Co-targeting ER and HER family receptors induces apoptosis in HER2-normal or overexpressing breast cancer models

Ashok K. Chakraborty, Ranee Mehra, Michael P. Digiovanna

Research output: Contribution to journalArticlepeer-review

Abstract

Background: Estrogen receptor (ER) and human epidermal growth factor receptor (HER) family receptors interact in breast cancer; co-targeting these receptors is of interest. We previously reported on a synergistic growth inhibition for the combination of trastuzumab plus tamoxifen in HER2+/ER+ BT474 cells, but no induction of apoptosis. Herein we describe the effects of co-targeting in models of differing HER2 overexpression status (MCF7 HER2-normal/ER+, BT474 HER2-overexpressing/ER+).
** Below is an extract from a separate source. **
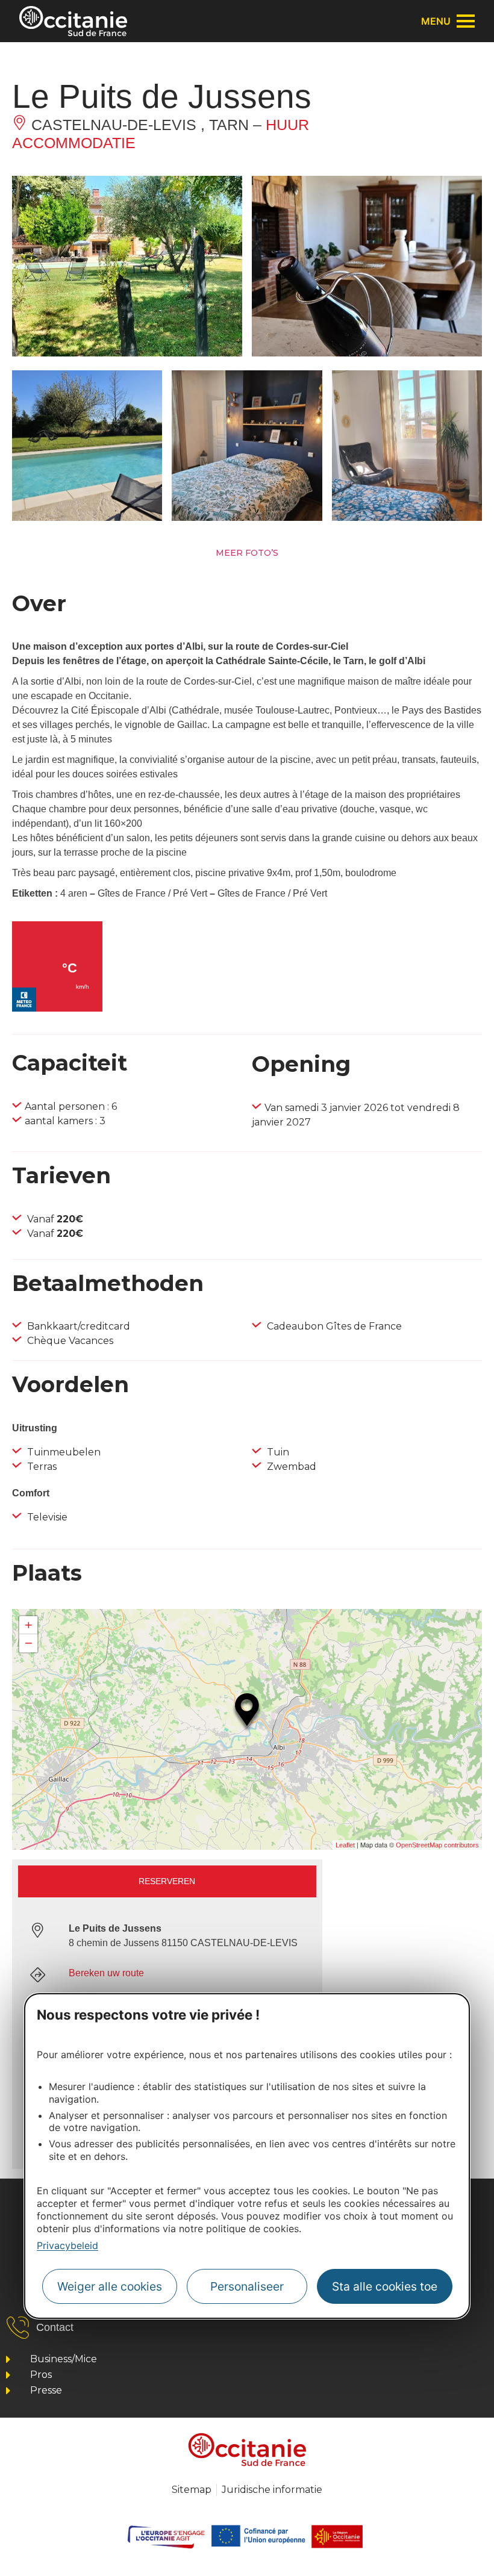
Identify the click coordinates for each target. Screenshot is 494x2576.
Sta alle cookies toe (384, 2286)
Materials and Methods: Assays of proliferation were carried-out using WST-1, cell cycle using flow cytometry, and apoptosis by determination of sub-G1 population and by annexin-V. Results: Combining a dual HER2/EGFR kinase inhibitor with anti-estrogens induces apoptosis of BT474 cells. Furthermore, in MCF7 cells, despite HER2-normal status and lack of response to single-agent HER2 inhibitors, addition of HER2 inhibitors or dual HER2/EGFR inhibitor to antiestrogens augments the anti proliferative effect of anti-estrogens, and converts the drug effect from cytostatic to apoptosisinducing. Conclusion: ER-HER co-targeting enhanced the antitumor effects and can bring about effects of targeting HER2 in models of HER2-normal breast cancer.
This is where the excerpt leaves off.